## EXTRACTED INFORMATION

▼▼▼

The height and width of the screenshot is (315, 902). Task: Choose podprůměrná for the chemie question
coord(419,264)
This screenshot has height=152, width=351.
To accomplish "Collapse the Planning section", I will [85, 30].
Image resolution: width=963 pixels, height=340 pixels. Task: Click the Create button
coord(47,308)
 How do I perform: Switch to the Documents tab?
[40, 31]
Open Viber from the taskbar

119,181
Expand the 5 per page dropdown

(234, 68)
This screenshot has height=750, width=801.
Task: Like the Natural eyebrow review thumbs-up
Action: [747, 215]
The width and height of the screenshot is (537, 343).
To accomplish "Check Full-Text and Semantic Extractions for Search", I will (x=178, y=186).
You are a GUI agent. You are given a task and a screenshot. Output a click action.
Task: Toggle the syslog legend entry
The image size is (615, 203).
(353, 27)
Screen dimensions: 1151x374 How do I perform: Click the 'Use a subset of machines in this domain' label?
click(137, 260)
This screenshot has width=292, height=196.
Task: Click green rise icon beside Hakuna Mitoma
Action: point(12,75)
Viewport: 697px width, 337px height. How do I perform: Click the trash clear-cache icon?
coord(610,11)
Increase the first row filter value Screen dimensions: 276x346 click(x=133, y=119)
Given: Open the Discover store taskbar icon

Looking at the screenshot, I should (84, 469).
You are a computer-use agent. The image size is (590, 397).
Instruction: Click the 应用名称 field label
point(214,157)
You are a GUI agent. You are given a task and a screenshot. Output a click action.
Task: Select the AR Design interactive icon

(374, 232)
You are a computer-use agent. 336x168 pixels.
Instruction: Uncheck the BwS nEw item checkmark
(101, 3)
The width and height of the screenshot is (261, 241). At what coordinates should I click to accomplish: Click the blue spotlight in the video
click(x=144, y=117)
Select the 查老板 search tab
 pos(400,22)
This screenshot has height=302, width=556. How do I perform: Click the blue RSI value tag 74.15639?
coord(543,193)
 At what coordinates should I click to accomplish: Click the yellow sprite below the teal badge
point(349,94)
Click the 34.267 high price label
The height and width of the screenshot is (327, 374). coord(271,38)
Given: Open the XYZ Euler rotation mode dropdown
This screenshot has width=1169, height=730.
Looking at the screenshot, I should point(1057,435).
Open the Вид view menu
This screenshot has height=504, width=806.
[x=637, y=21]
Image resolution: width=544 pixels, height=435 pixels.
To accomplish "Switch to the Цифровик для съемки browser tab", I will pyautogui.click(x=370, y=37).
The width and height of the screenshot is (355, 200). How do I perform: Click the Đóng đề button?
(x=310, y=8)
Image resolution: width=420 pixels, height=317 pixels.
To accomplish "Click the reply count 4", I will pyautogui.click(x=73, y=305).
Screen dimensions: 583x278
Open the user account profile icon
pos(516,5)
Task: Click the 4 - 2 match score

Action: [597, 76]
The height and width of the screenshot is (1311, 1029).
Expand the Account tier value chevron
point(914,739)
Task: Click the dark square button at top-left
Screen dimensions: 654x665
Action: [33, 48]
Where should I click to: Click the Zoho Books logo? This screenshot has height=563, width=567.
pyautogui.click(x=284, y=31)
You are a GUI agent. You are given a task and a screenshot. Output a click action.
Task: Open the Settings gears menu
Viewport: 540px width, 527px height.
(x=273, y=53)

▲▲▲

## WHAT YOU NEED TO DO
Rewrite the data above, swapping every occurrence of "Screen dimensions" for "Display size" and leaving everything else untouched.

## SOLUTION TO THIS EXERCISE
The height and width of the screenshot is (315, 902). Task: Choose podprůměrná for the chemie question
coord(419,264)
This screenshot has height=152, width=351.
To accomplish "Collapse the Planning section", I will [85, 30].
Image resolution: width=963 pixels, height=340 pixels. Task: Click the Create button
coord(47,308)
 How do I perform: Switch to the Documents tab?
[40, 31]
Open Viber from the taskbar

119,181
Expand the 5 per page dropdown

(234, 68)
This screenshot has height=750, width=801.
Task: Like the Natural eyebrow review thumbs-up
Action: [747, 215]
The width and height of the screenshot is (537, 343).
To accomplish "Check Full-Text and Semantic Extractions for Search", I will (x=178, y=186).
You are a GUI agent. You are given a task and a screenshot. Output a click action.
Task: Toggle the syslog legend entry
The image size is (615, 203).
(353, 27)
Display size: 1151x374 How do I perform: Click the 'Use a subset of machines in this domain' label?
click(137, 260)
This screenshot has width=292, height=196.
Task: Click green rise icon beside Hakuna Mitoma
Action: point(12,75)
Viewport: 697px width, 337px height. How do I perform: Click the trash clear-cache icon?
coord(610,11)
Increase the first row filter value Display size: 276x346 click(x=133, y=119)
Given: Open the Discover store taskbar icon

Looking at the screenshot, I should (84, 469).
You are a computer-use agent. The image size is (590, 397).
Instruction: Click the 应用名称 field label
point(214,157)
You are a GUI agent. You are given a task and a screenshot. Output a click action.
Task: Select the AR Design interactive icon

(374, 232)
You are a computer-use agent. 336x168 pixels.
Instruction: Uncheck the BwS nEw item checkmark
(101, 3)
The width and height of the screenshot is (261, 241). At what coordinates should I click to accomplish: Click the blue spotlight in the video
click(x=144, y=117)
Select the 查老板 search tab
 pos(400,22)
This screenshot has height=302, width=556. How do I perform: Click the blue RSI value tag 74.15639?
coord(543,193)
 At what coordinates should I click to accomplish: Click the yellow sprite below the teal badge
point(349,94)
Click the 34.267 high price label
The height and width of the screenshot is (327, 374). coord(271,38)
Given: Open the XYZ Euler rotation mode dropdown
This screenshot has width=1169, height=730.
Looking at the screenshot, I should point(1057,435).
Open the Вид view menu
This screenshot has height=504, width=806.
[x=637, y=21]
Image resolution: width=544 pixels, height=435 pixels.
To accomplish "Switch to the Цифровик для съемки browser tab", I will pyautogui.click(x=370, y=37).
The width and height of the screenshot is (355, 200). How do I perform: Click the Đóng đề button?
(x=310, y=8)
Image resolution: width=420 pixels, height=317 pixels.
To accomplish "Click the reply count 4", I will pyautogui.click(x=73, y=305).
Display size: 583x278
Open the user account profile icon
pos(516,5)
Task: Click the 4 - 2 match score

Action: [597, 76]
The height and width of the screenshot is (1311, 1029).
Expand the Account tier value chevron
point(914,739)
Task: Click the dark square button at top-left
Display size: 654x665
Action: [33, 48]
Where should I click to: Click the Zoho Books logo? This screenshot has height=563, width=567.
pyautogui.click(x=284, y=31)
You are a GUI agent. You are given a task and a screenshot. Output a click action.
Task: Open the Settings gears menu
Viewport: 540px width, 527px height.
(x=273, y=53)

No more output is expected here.